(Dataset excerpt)
****************************************
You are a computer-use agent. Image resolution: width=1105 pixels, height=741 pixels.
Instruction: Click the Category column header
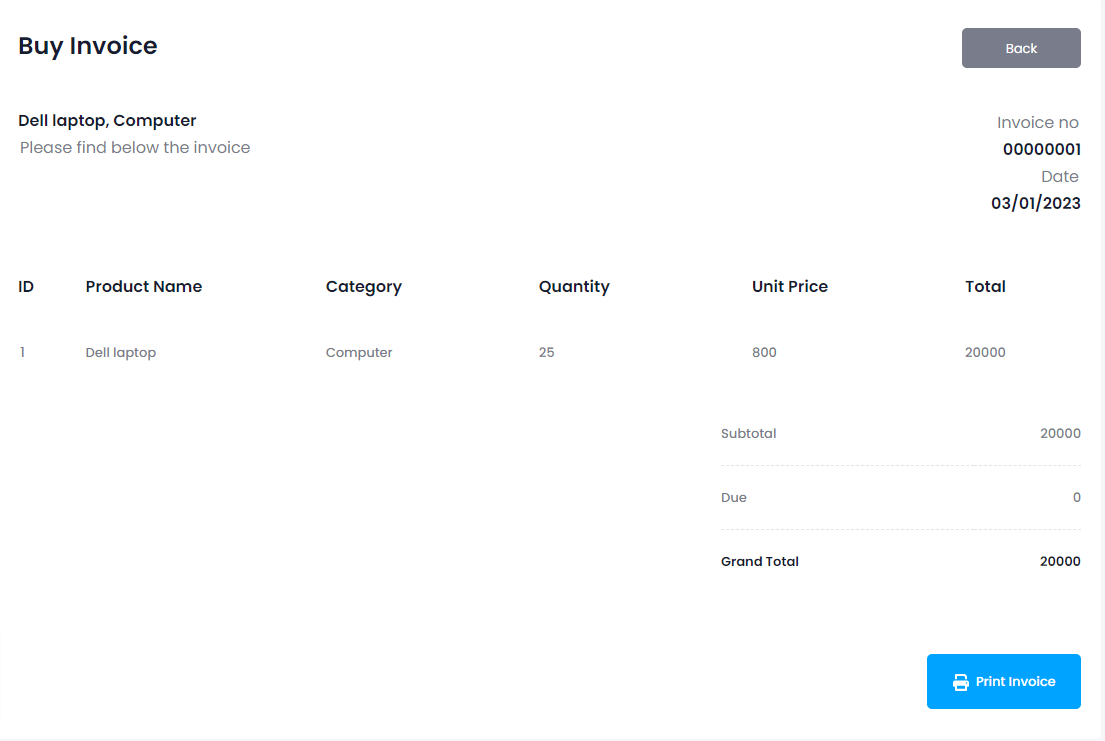point(364,287)

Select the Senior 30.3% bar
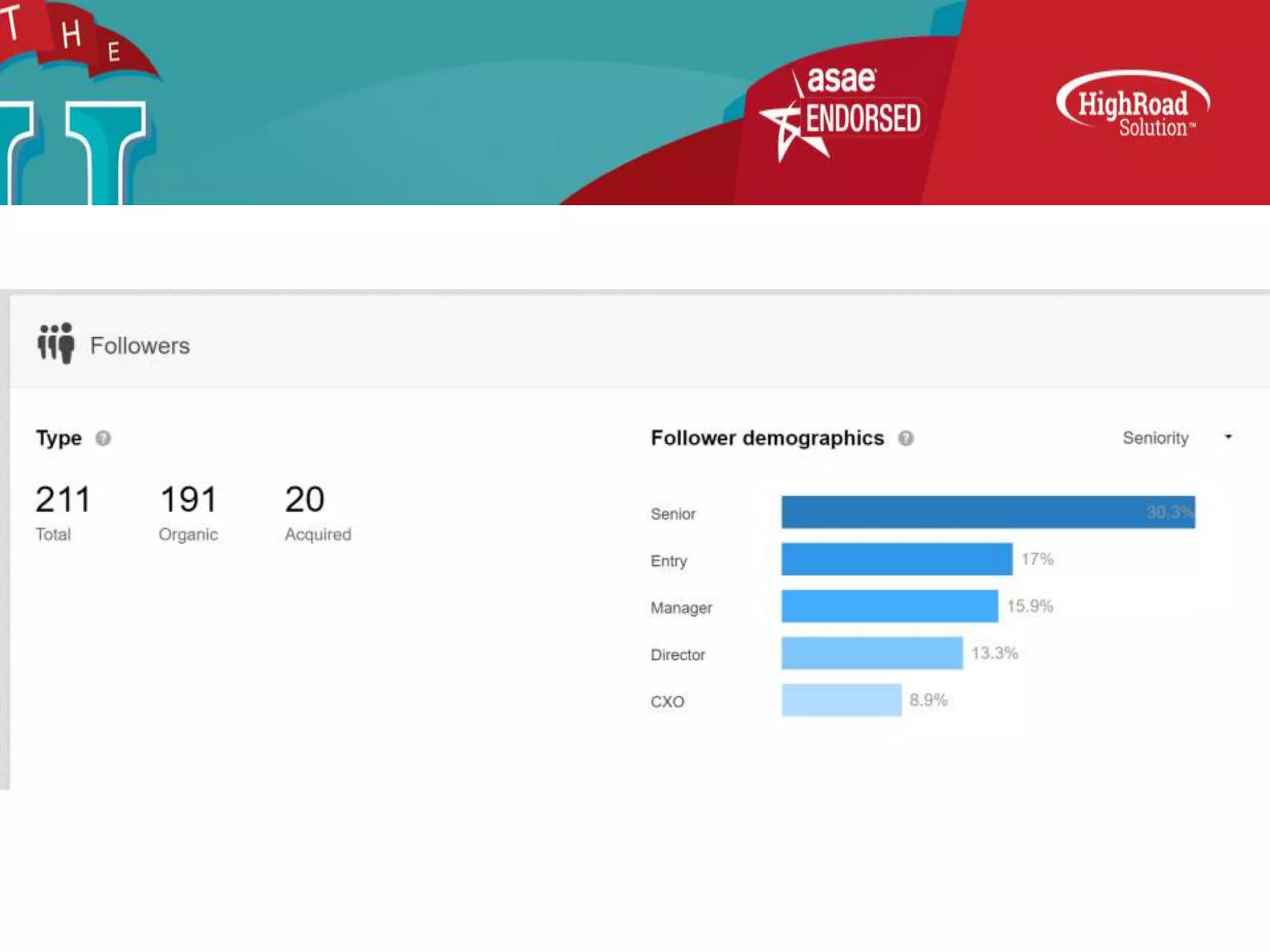pos(987,512)
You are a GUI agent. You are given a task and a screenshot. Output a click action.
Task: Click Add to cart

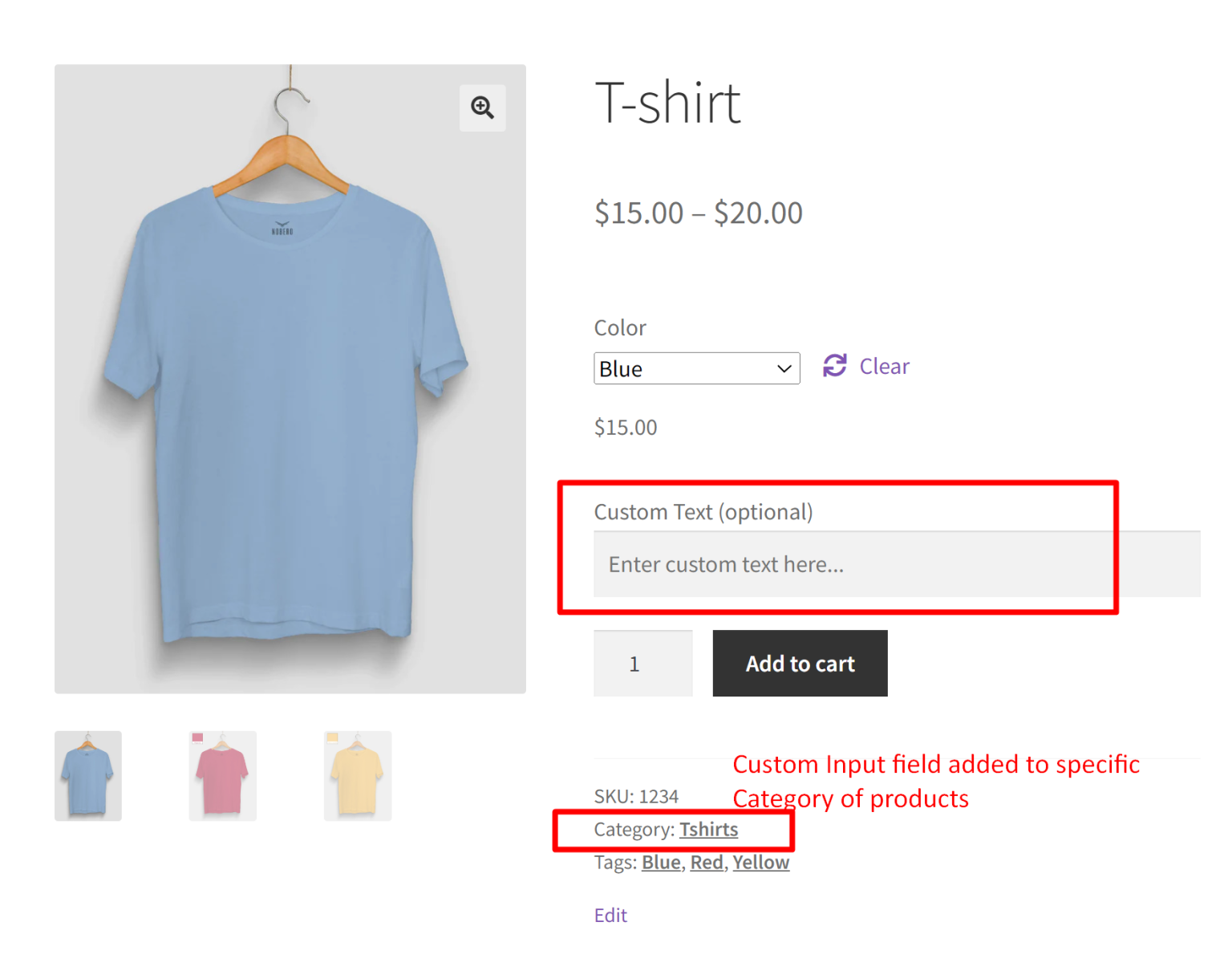tap(800, 664)
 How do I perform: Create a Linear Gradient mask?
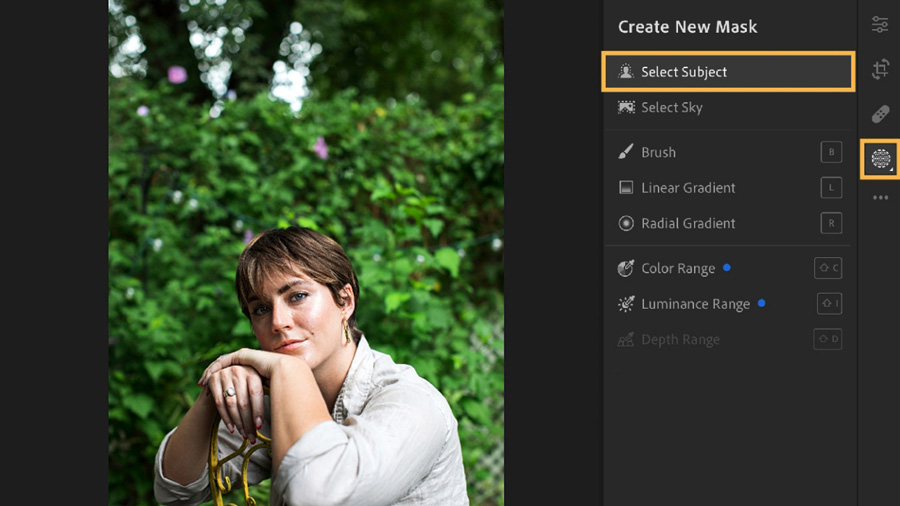pyautogui.click(x=688, y=188)
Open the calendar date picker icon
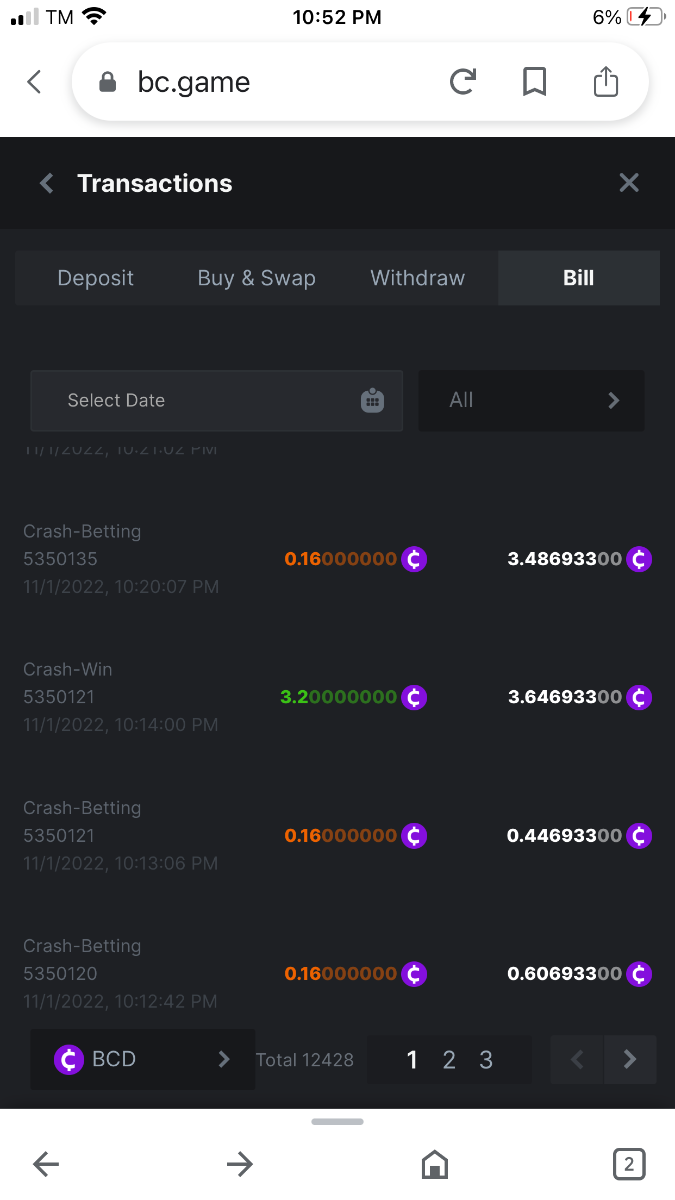Screen dimensions: 675x1200 [372, 401]
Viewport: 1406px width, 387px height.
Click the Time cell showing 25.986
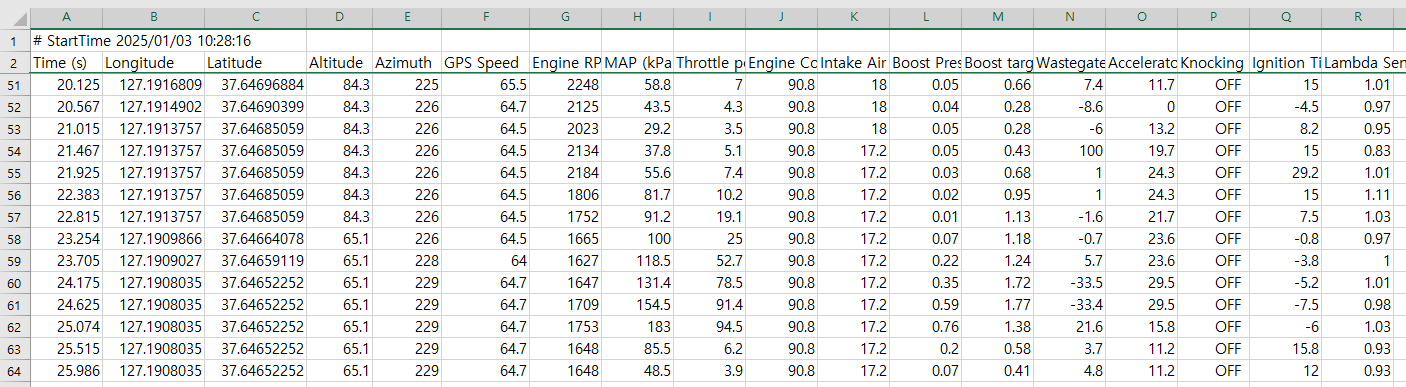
****************************************
### TASK STATEMENT
Copy the lines above exactly, beginning at the line that contains "Select the Senior 30.3% bar" and continuing through the last line. Omit the pictures from your copy.

### FINAL ANSWER
Select the Senior 30.3% bar
pos(987,512)
You are a GUI agent. You are given a task and a screenshot. Output a click action.
Task: Click Add to cart

tap(800, 664)
 How do I perform: Create a Linear Gradient mask?
pyautogui.click(x=688, y=188)
Open the calendar date picker icon
Screen dimensions: 675x1200 [372, 401]
Viewport: 1406px width, 387px height.
Click the Time cell showing 25.986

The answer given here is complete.